Au premier étage dans le corps principal se trouvaient les salles pour les réceptions et dans les ailes les chambres.

Trois pièces, au premier étage, conservent la décoration origi­nale. La salle centrale a les murs ornés de fausses colonnes sur un fond couleur ocre et sur les portes sont représentés des aiglons impériaux. La salle de droite présente une épaisse tapisserie à da­mas gris sur fond azur.

Dans une troisième galle on peut voir au centre du plafond une fresque représentant des petits anges.

Les lignes architectoniques et les décorations indiquent que le pa­lais a dû être construit au début du dix-neuvième siècle. Pour ce qui concerne la signature, on parle de Piermarini.

VILLA GROMO DI TERNENGO

gromo.jpg (56045 byte)La villa actuelle a été construite à la place d'une autre qui datait du seizième siècle et avait appartenu à la famille Casati. Il semble que la précédente villa ait substitué le château de Robecco. La villa fut donc refaite, toujours par la famille Casati en 1679. Chez les Casati la villa passe de génération en génération par voie féminine. La villa appartient aujourd'hui aux descendants Wild. Elle est cons­tituée par une entrée en exèdre qui porte à la cour puis à la mai­son et enfin dans le jardin, le tout est placé sur un seul axe long de 800m qui se termine par un grand portail aujourd'hui aban­donné, il se trouve le long de la route entre Cassinetta et Robecco.

L'espace occupé par la cour est plutôt étroit parce qu'il se trouve entre Villa Gandini et Villa Scotti, mais le jardin a une grande extension tant en longeur qu'en largeur, occupant les terres qui vont du canal jus­qu'à la route qui va de Robecco à Abbiategrasso.

Au centre de la grande exèdre on trouve le portail dont l'enseigne avec le « N » remonte au passage de la famille Negrotto.

Ensuite on arrive dans la cour, aujourd'hui remplie d'arbres, sur le côté gauche, elle est délimitée par un corps de bâtiments desti­né aux paysans et à tout ce qui servait pour la culture de la pro­priété foncière tandis que de l'autre côté se trouve le mur d'en­ceinte à peine suivi de la chapelle, puis de la villa.

Cette villa a un plan à U avec les ailes orientées vers le jardin. La façade de l'entrée est divisée en trois parties, deux petites super­ficies latérales et au centre un portique à trois arcades au rez-de-chaussée. Les colonnes de ces arcades sont jumelées. Sous le portique on peut voir des fresques plutôt détériorées qui représen­tent des figures de femmes. Au centre, une grande entrée complè­tement peinte à fresques, conduit au jardin.

La façade postérieure est différente, le dernier étage est formé par une loge à trois arcades sur colonnes particulièrement élancées. C'est un édifice typique du baroque lombard. L'ammeublement aussi conserve le caractère de la villa, il est constitué de meubles d'époques différentes, dont certains de valeur.

Sur le côté droit se trouve la petite chapelle de S. Francesco qui fait partie de la propriété. Le jardin postérieur a un plan à parter­res avec deux statues qui regardent la villa tandis que le reste est à l'anglaise.
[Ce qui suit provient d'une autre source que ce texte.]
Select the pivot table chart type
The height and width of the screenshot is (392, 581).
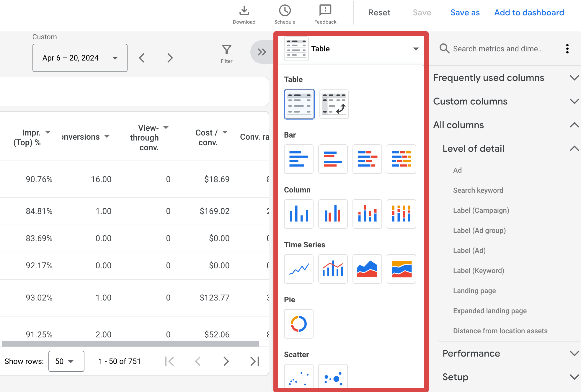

Le long du canal on peut voir un petit pavillon sur quatre colon­nes avec une pièce au première étage et aussi une grande corniche sur consoles appelée « La Sirenella ». Cette construction servait d'embarcadère.

VILLA GANDINI

GANDINI.jpg (289027 byte)Quand on passe le long du canal en allant vers Robecco, c'est la Villa Gandini que l'on voit en premier sur la gauche.
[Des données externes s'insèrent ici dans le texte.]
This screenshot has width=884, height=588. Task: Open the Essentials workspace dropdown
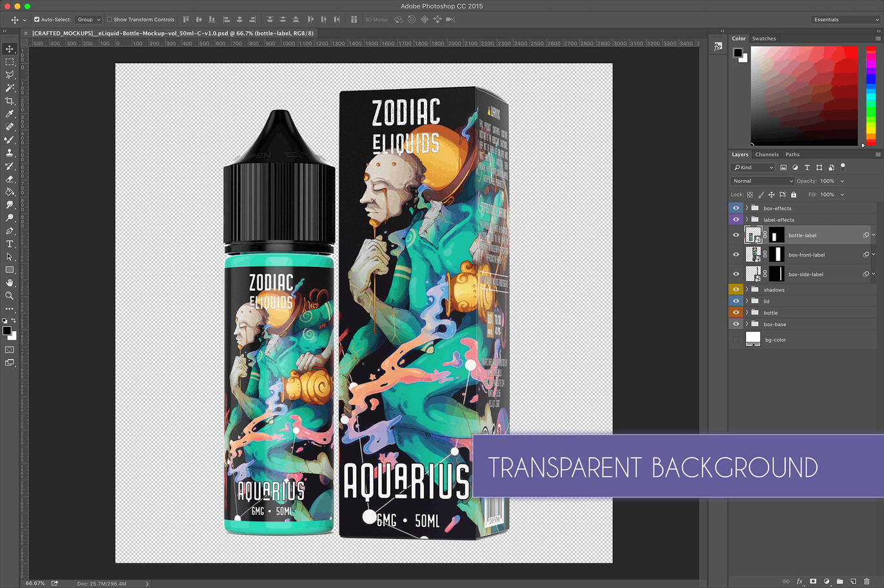(844, 19)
La beauté immédiatement perceptible de l'édifice avec son esca­lier qui descend dans l'eau comme embarcadère est valorisée par le très proche pont piétonnier en forme d' arc.

Cette villa est une des plus antiques qui se trouvent le long des canaux et même l'une des premières ayant le caractère de villa en Lombardia.

Elle est aussi parmi les plus riches de souvenirs historiques. Dans la deuxième moitié du XV siècle on l'appelle « Villa Gaia» à cause du caractère des fêtes que l'on y donnait.

La construction initiale est d'une époque antérieure, ceci est de­montré par le fait que l'on a retrouvé des traces de fenêtres ogiva­les sous l'enduit.

Le complexe d'aujourd'hui est constitué par la villa qui a un plan régulier à peu près rectangulaire, organisé autour de trois cours de formes différentes.             .

Le fait qu'elle soit antique et qu'elle ait changé souvent de pro­priétaire a favorisé des transformations successives, la dernière date de 1760.

Elle a subi des travaux de restauration de la parte des propriétai­res actuels qui ont confié les fresques au peintre Franco Milani.

La façade qui donne vers la  route est du seizième siècle: c'est un grand mur caractéri­sé par un portail en bossage avec les armoiries des Visconti Borromeo et par des consoles sous le toit.

Elle est complètement décorée par des fresques avec des dessins en bossage et des bandes de marbres de différentes couleurs; en outre il y a des consoles peintes et des panneaux décorés qui re­présentent des trophées de guerre.

Seulement la dernière partie de la façade qui donne sue le canal change, le mur est lisse mais complètement transfiguré par une décoration en peinture ocre autour des fenêtres qui a été mise en évidence lors du dernier ravalement.

Cette façade est enrichi encore par trois petits balcons au pre­mier étage et par la succession de fenêtres et portes au rez-de-chaussée, chacun de ces dernières ayant un petit escalier qui conduit à la terrasse du canal.

Le long du Naviglio on peut voir une balustrade du XVIII siècle en fer battu et en pierre meulière, vrai chef-d’œuvre dans son genre.

Du portail on passe dans la cour principale, rare exemple de la Renaissance, toute couverte de fresques et entourée d'arcades sue trois cotés, le quatrième qui contient le grand escalier est décoré par de faux arcs.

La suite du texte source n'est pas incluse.